● **THE PROBLEM**
Lines with "computer" in them are to be located in the listing below and copied.

==== DATA SECTION

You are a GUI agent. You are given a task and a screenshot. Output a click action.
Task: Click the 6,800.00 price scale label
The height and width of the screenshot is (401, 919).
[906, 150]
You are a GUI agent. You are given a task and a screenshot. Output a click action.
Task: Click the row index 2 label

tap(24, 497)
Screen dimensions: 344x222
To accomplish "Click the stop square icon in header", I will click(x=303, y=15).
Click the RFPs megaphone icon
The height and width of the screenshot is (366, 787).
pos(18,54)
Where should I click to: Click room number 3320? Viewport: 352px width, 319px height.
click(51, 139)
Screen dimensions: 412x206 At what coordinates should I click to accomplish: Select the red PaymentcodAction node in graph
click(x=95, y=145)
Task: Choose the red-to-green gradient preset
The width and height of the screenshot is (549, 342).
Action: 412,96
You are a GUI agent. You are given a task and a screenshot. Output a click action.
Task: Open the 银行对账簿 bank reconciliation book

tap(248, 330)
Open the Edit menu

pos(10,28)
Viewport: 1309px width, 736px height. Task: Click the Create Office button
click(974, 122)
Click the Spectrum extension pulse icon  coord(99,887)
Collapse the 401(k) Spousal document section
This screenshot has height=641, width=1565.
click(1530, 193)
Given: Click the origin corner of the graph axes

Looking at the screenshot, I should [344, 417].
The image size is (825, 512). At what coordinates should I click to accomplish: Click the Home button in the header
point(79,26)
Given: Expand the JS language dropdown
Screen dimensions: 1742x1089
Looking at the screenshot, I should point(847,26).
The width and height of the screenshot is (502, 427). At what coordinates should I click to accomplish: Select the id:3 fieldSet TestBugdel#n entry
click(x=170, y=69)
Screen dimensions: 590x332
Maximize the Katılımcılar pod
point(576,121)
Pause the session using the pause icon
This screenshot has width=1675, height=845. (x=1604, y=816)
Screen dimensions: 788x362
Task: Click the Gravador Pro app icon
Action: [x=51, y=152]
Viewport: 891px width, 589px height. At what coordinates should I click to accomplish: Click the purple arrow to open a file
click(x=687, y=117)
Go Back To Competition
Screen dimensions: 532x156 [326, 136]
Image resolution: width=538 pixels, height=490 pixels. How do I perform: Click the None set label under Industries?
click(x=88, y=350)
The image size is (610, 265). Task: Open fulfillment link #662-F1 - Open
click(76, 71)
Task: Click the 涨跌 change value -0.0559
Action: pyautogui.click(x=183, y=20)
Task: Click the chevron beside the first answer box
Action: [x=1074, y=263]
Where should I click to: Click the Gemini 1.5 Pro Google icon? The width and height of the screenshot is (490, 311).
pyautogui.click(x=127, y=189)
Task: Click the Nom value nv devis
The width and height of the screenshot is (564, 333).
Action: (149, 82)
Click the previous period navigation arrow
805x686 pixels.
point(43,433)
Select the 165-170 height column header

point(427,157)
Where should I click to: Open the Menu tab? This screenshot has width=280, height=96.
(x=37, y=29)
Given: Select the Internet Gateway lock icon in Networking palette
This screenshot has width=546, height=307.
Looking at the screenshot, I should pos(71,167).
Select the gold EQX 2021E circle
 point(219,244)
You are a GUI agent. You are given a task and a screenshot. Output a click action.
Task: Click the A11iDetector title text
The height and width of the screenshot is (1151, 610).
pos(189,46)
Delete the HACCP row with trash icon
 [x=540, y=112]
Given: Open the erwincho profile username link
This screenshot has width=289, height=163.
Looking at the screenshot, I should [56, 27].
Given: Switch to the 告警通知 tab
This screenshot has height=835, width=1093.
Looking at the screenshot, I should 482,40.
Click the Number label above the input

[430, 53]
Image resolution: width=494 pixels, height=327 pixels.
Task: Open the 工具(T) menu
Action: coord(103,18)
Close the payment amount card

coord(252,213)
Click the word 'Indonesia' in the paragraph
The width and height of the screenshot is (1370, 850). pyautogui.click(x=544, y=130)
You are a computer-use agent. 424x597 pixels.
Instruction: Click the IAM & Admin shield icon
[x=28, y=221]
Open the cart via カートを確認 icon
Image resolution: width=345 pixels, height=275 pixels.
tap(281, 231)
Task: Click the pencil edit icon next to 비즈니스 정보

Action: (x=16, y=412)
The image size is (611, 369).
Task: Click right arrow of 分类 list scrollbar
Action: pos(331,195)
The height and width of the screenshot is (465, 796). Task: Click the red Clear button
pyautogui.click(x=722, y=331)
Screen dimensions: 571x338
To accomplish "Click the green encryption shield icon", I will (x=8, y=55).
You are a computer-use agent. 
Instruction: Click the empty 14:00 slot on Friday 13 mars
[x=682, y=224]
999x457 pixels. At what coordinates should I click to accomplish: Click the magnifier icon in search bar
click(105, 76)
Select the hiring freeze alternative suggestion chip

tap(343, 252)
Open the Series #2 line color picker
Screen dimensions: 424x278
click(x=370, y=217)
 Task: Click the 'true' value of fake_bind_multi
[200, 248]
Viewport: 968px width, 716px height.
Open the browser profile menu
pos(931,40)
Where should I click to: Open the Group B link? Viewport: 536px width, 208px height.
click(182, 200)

========

● **TASK SOLUTION**
You are a computer-use agent. 424x597 pixels.
You are a computer-use agent. 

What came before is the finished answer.